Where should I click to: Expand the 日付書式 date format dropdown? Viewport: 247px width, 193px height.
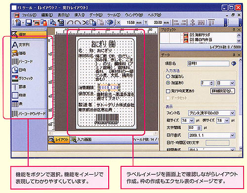tap(211, 135)
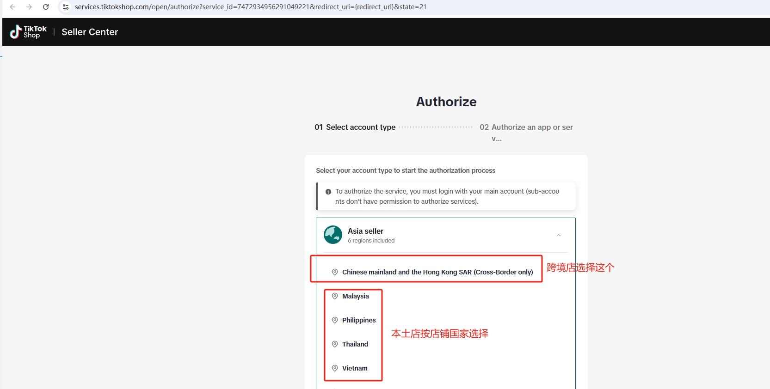Click the browser forward arrow
Viewport: 770px width, 389px height.
tap(29, 7)
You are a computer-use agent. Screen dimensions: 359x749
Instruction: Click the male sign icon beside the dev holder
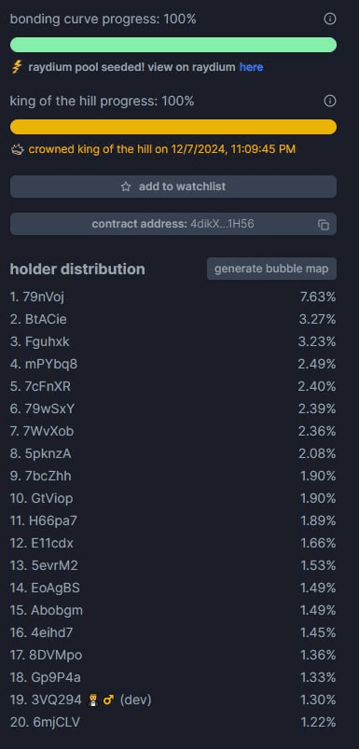(x=108, y=700)
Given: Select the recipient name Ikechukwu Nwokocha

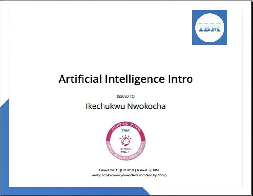Looking at the screenshot, I should (x=126, y=106).
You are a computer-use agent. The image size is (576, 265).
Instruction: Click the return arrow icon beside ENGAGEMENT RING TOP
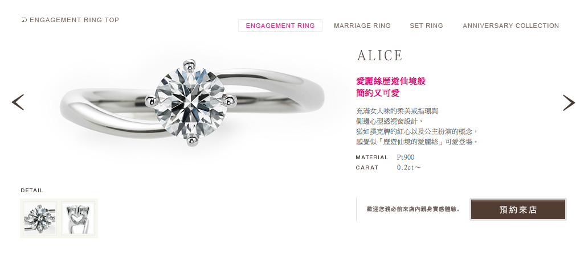tap(24, 20)
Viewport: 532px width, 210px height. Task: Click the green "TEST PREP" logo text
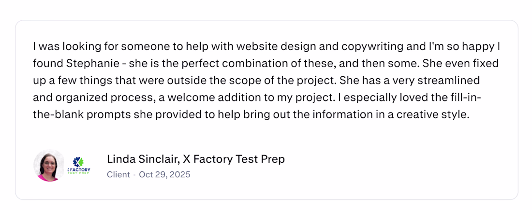point(79,173)
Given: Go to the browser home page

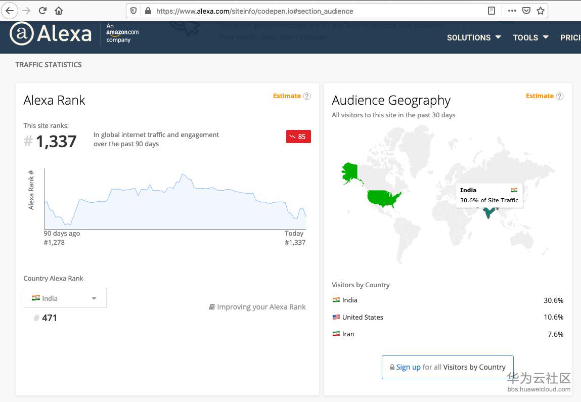Looking at the screenshot, I should [59, 11].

◆ ◆ ◆

[What you are asked to do] Could you return the lines in the entries above that contain "agent"?

[Solution below]
You are a computer-use agent. Screen dimensions: 359x749
You are a computer-use agent. The image size is (576, 265).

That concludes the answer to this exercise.